What the exercise asks: Among the entries that follow, find the lines containing the string "Home" and copy them.

Data records:
---

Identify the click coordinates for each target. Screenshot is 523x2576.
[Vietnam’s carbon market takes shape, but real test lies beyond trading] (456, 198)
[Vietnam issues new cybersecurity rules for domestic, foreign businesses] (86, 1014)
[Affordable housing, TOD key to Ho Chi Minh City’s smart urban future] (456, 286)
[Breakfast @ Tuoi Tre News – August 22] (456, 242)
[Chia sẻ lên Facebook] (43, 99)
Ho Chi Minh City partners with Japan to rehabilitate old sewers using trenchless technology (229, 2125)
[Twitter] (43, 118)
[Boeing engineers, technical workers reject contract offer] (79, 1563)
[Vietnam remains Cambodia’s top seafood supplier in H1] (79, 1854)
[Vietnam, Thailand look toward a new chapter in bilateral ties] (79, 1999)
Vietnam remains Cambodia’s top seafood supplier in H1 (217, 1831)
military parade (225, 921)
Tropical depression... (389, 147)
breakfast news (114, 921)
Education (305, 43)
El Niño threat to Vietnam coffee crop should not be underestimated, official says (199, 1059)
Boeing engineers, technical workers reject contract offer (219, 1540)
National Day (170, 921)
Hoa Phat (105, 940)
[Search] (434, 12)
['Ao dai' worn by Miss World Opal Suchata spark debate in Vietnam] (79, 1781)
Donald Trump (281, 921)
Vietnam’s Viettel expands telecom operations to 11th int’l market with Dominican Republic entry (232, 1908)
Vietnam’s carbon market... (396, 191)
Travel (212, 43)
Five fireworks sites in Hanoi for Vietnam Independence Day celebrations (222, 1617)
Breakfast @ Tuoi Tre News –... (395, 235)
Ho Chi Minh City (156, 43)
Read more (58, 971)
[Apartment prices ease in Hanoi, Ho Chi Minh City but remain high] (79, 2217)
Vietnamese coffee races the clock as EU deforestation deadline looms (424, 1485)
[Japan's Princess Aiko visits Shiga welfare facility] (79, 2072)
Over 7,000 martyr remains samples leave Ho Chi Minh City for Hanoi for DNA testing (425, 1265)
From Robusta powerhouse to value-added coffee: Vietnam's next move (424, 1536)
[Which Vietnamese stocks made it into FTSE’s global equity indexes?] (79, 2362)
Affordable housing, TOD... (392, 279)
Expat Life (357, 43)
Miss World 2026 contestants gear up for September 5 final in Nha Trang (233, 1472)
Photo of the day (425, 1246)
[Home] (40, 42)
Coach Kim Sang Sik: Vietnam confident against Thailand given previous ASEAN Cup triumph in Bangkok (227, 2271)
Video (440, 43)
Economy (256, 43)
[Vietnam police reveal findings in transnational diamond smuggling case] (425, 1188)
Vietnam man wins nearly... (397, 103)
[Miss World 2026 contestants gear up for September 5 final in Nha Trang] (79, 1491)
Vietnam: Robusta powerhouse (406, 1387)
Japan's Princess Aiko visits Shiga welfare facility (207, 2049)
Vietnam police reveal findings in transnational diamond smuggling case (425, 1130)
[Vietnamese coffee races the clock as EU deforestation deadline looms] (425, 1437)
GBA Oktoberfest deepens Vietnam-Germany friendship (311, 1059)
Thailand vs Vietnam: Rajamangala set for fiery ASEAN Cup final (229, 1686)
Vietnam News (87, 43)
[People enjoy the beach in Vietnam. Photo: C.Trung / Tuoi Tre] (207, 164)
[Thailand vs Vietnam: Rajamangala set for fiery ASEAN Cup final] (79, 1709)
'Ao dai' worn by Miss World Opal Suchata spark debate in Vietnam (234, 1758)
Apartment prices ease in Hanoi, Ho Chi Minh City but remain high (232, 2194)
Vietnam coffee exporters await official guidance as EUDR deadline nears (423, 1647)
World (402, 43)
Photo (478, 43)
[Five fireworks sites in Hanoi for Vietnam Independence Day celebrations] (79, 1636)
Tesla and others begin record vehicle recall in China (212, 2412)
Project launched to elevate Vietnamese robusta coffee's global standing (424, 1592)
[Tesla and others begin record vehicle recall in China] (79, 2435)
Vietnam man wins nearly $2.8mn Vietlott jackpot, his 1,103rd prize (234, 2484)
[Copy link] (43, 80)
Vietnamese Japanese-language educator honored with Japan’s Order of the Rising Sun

---

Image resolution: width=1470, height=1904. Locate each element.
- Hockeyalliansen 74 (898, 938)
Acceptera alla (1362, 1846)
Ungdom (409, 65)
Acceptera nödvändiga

---

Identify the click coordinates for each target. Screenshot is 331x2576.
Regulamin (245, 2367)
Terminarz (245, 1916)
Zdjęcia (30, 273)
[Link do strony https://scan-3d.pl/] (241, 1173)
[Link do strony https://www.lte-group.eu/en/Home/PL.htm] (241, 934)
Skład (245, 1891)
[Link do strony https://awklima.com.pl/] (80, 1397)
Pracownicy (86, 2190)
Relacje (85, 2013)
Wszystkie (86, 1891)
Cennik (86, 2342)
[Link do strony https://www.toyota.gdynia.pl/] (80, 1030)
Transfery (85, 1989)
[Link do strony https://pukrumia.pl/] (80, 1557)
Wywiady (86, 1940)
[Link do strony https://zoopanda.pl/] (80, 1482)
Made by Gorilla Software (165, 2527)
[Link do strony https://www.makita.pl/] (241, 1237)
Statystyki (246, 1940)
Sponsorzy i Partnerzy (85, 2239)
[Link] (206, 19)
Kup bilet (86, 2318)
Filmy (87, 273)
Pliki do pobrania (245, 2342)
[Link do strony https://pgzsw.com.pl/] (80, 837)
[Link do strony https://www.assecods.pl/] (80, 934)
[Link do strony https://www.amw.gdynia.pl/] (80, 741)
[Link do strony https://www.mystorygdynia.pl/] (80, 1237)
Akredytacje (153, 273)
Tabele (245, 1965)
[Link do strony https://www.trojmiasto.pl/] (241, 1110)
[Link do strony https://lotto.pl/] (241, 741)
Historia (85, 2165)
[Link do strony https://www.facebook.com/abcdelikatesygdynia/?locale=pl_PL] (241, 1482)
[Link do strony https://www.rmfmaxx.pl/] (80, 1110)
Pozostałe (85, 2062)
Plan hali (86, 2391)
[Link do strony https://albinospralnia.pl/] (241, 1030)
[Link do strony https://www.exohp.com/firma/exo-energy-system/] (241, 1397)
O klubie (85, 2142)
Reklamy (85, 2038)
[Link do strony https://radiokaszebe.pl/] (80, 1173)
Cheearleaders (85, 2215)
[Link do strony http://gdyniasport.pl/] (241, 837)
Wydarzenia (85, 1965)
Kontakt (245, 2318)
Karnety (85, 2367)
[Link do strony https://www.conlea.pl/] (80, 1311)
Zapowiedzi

---

Output below:
[Home] (40, 42)
[Link do strony https://www.lte-group.eu/en/Home/PL.htm] (241, 934)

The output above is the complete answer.